Action Science offers a series of four physical-science units for students in grades six through eight. The four units can be used together in one year for a complete physical science lab course, or they can be used individually if you also want to cover other areas of science each year. The four units are:
- Unit 1: Science: How We Know What We Know (learning about and practicing the methods of science)
- Unit 2: Stardust (physical and chemical properties, mixtures, solutions, atomic structure, the periodic table, elements, and compounds)
- Unit 3: The Flow of Energy (heat energy, equilibrium, phases, heat transfer, conservation of energy, vibrations, waves, sound, and electromagnetic radiation)
- Unit 4: Motion and Motivation (motion, velocity, momentum, gravity, forms of energy, energy transformations, conservation of energy, work, power, and efficiency)

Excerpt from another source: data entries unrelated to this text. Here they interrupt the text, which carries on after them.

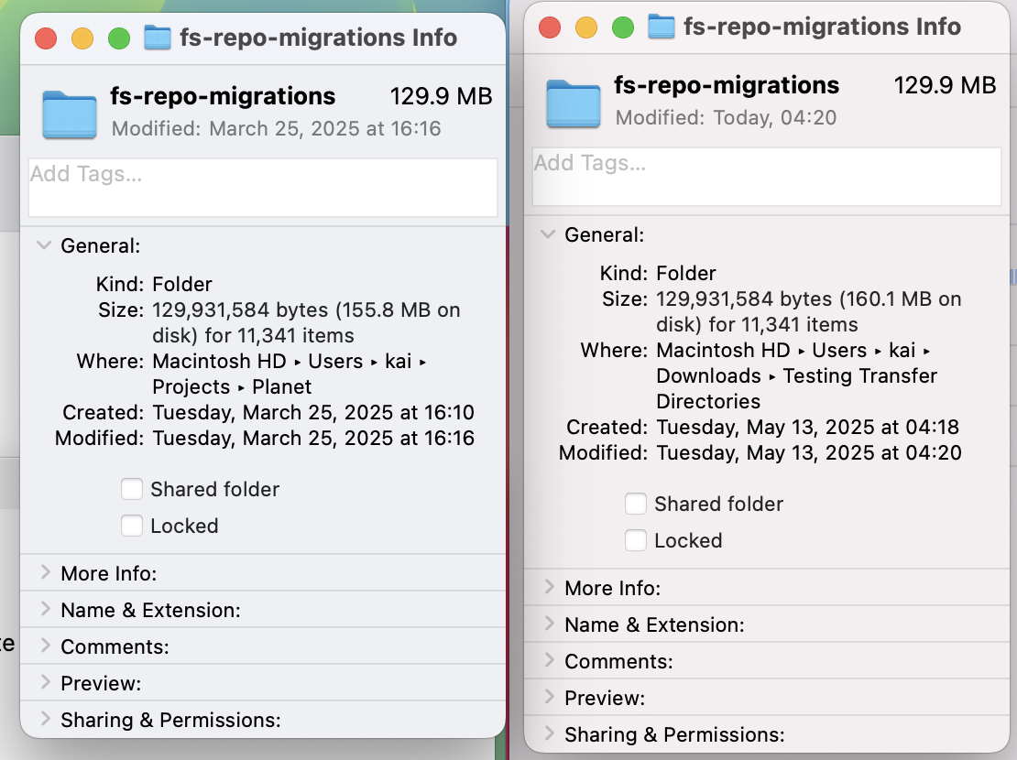Check Shared folder in the right window
This screenshot has width=1017, height=760.
(636, 504)
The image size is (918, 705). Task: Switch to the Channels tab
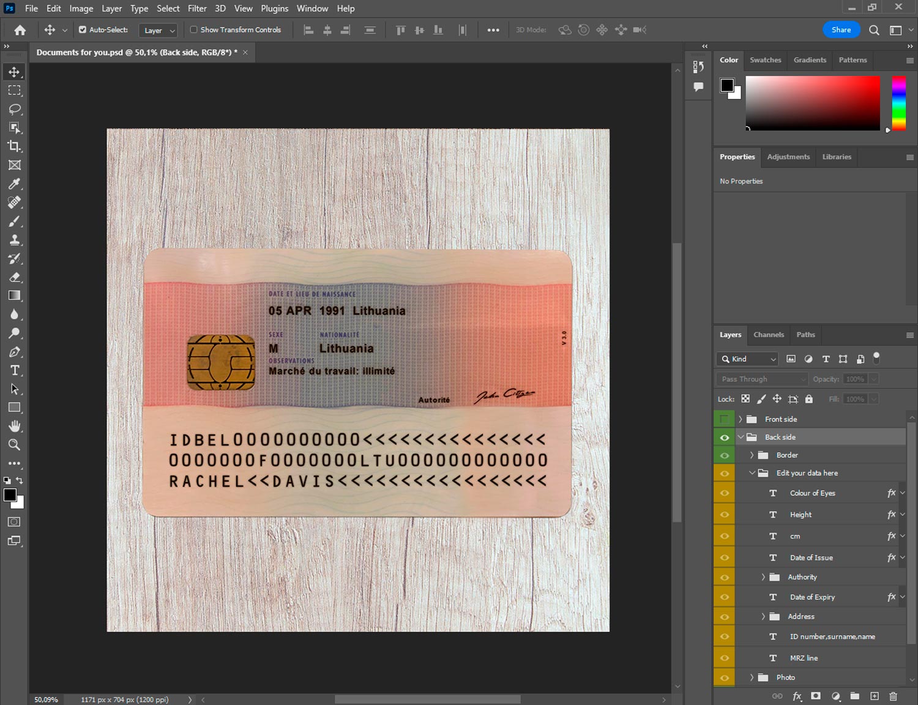(768, 335)
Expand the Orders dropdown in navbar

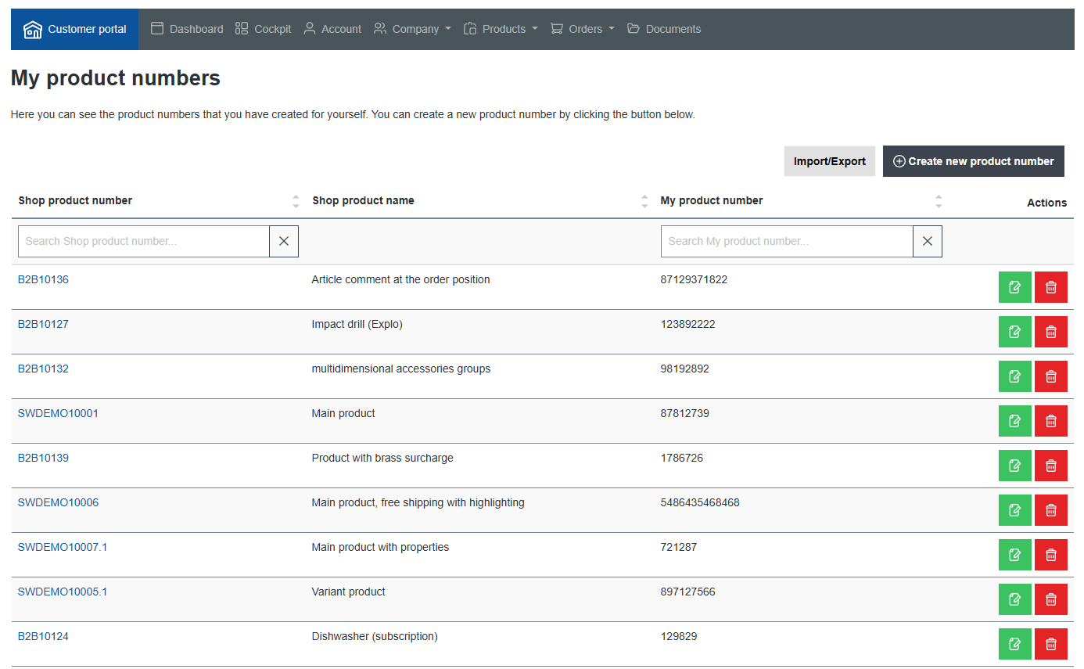583,29

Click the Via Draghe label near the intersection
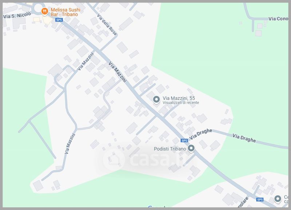pyautogui.click(x=201, y=134)
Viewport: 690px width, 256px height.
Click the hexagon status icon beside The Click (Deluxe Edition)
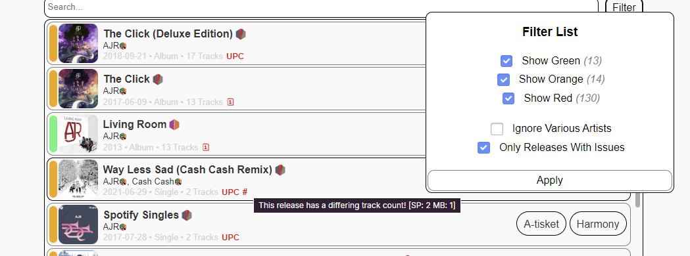point(241,34)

Each unit has both a student book and a teacher’s guide, and these are available as either printed or Kindle books. (Note that the Kindle versions are free to those with Kindle Unlimited, but Kindle versions are very inexpensive if you need to purchase them.)
The first unit should be used before the others, but then the order in which the other three units are used doesn’t matter. Together, the four units cover all of the middle-school physical science requirements as laid out by the National Academy of Sciences K-12 Science Framework and the Next Generation Science Standards. The perspective of the units is secular, but this shows up only in rare instances.
The four units are written for use by homeschoolers and distance learning situations, although they will work great for group classes as well. Parents and teachers should be involved in decisions about how much of the lesson material to use, particularly when it comes to the math and the Extending Ideas sections (described below).
The teacher’s guides have brief information about the units and how to use them, a chart showing supplies needed for each lesson, and occasional notes with additional information for a lesson (optional). They also have complete answer keys with explanations for experiments, practice problems, and Extending Ideas.
Each unit has four to six chapters, with a number of lessons within each chapter. The format for each lesson varies to suit the content. All lessons include text with occasional illustrations, photos, or charts. Some lessons include an experiment or activity, a set of practice problems, or a section titled Extending Ideas.
The style of writing and the content should be easy for students working independently to understand. Author Peter Swan often relates information to things with which students are familiar. Vocabulary words are in bold, and their definitions are in sidebars.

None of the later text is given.